Since the container is sealed and the gases are in a rigid container, we can apply Dalton's Law of Partial Pressures, which states that the total pressure is equal to the sum of the partial pressures:
Total Pressure (P_total) = P_Ne + P_Ar
We are given that the total pressure is 1.2 atm, and since the pressure for Ne and Ar are equal, we can rewrite the equation:
1.2 atm = P_Ne + P_Ar
Since we assumed that we have 1 mole of both gases, we can substitute the mole fraction (X) into the equation:
1.2 atm = X_Ne * P_total + X_Ar * P_total
Since the mole fraction of Ne (X_Ne) is the same as the mole fraction of Ar (X_Ar), we can rewrite the equation as:
1.2 atm = 2 * X * P_total
Now, we solve for X:
X = 1.2 atm / (2 * P_total)
Substituting the values:
X = 1.2 atm / (2 * 1.2 atm) = 0.5
The mole fraction of Ar in the mixture is 0.5. This means that Ar contributes 50% to the total moles of the gases.
Finally, we can calculate the partial pressure of Ar:
Partial Pressure of Ar = X_Ar * P_total
Partial Pressure of Ar = 0.5 * 1.2 atm = 0.6 atm
Therefore, the partial pressure of Ar in the container is 0.6 atm.
To find the partial pressure of Ar in the container, we need to use Dalton's law of partial pressures.
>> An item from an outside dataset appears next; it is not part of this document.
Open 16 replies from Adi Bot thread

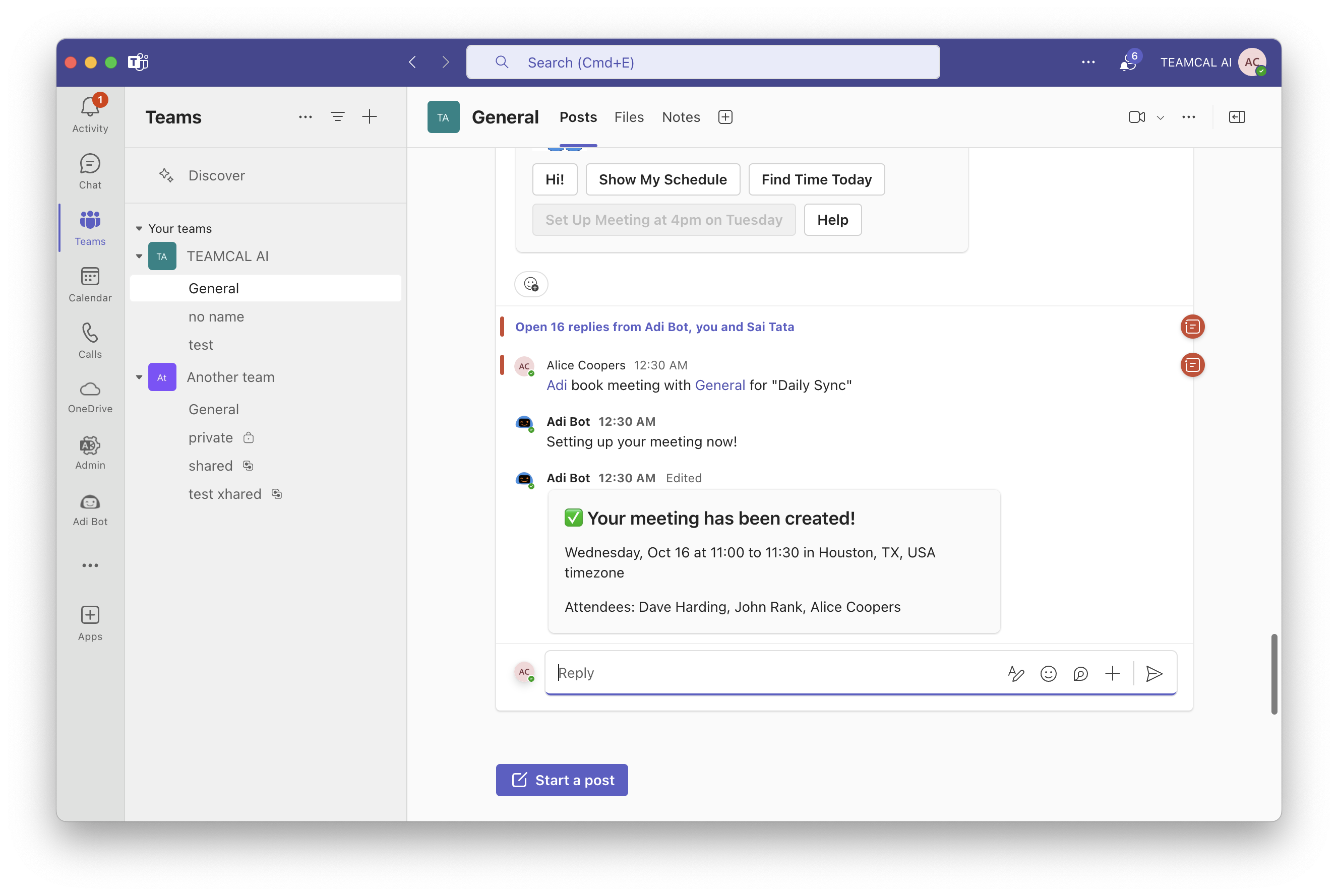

According to this law, the total pressure exerted by a mixture of non-reacting gases is equal to the sum of the partial pressures of each individual gas.
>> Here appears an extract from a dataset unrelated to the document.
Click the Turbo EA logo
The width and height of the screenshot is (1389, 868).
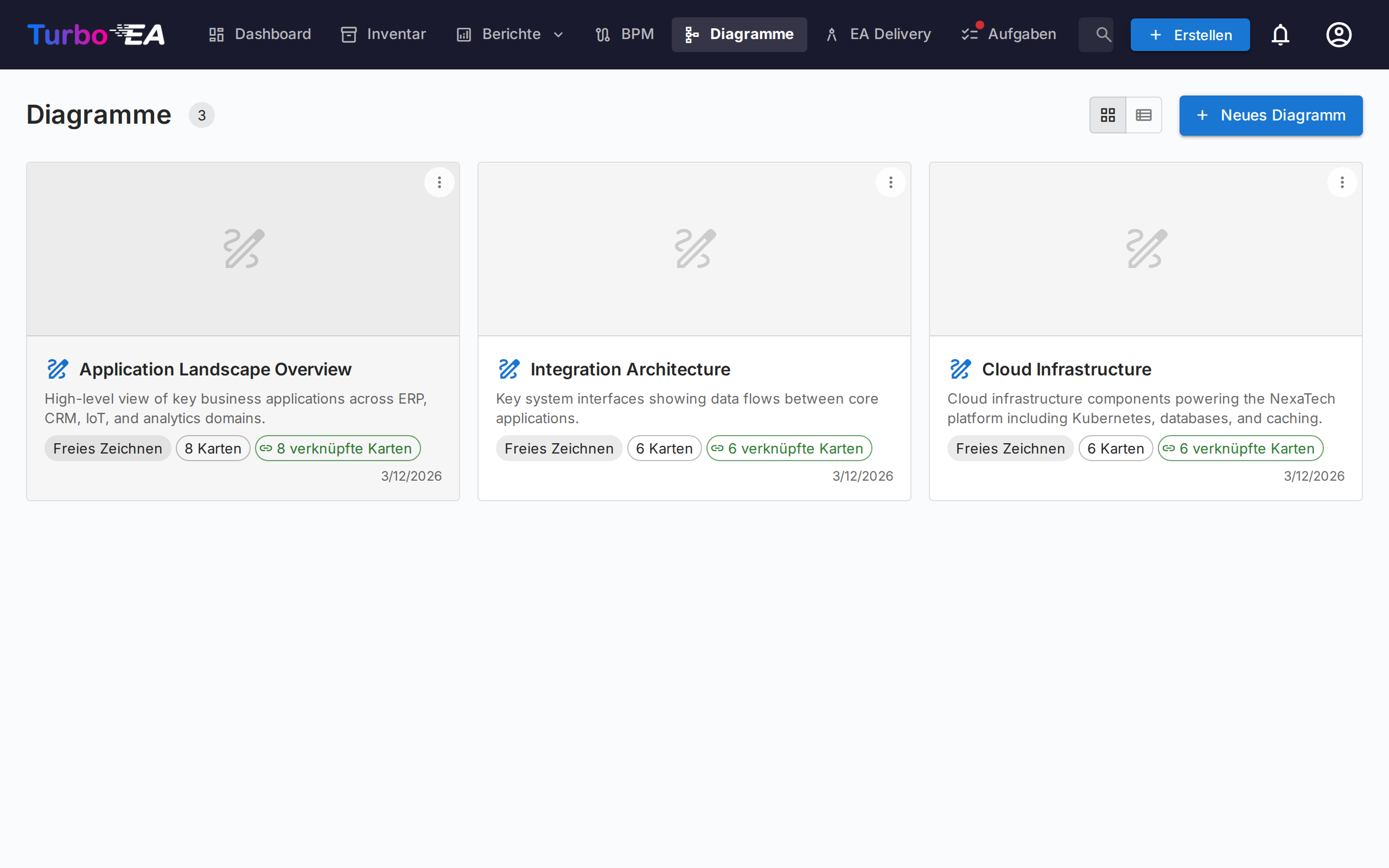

Since equal masses of Ne and Ar are placed in the container, their molar amounts will also be equal since mass is directly proportional to the number of moles when the molar mass is constant. Therefore, we can assume that the mole fraction of Ar and Ne in the mixture is the same.
Let's denote the total pressure as P_total, and the partial pressure of Ar as P_Ar.
According to Dalton's law, we have:
P_total = P_Ar + P_Ne
Since the mole fraction of each gas is equal, we can write:
P_Ar = x * P_total
P_Ne = x * P_total
Where x is the mole fraction of either gas.
Since both gases have equal masses, their molar masses are different. The molar mass of Ne is approximately 20.18 g/mol, and the molar mass of Ar is approximately 39.95 g/mol. Therefore, the molar fractions of Ar and Ne are equal to their respective molar masses divided by the sum of their molar masses:
x_Ar = molar mass of Ar / (molar mass of Ar + molar mass of Ne)
= 39.95 g/mol / (39.95 g/mol + 20.18 g/mol)
= 0.664
Similarly, x_Ne can be calculated as:
x_Ne = molar mass of Ne / (molar mass of Ar + molar mass of Ne)
= 20.18 g/mol / (39.95 g/mol + 20.18 g/mol)
= 0.336
Now, substituting the values in the equations, we get:
P_Ar = x_Ar * P_total
= 0.664 * 1.2 atm
= 0.7968 atm
Therefore, the partial pressure of Ar in the container is approximately 0.797 atm.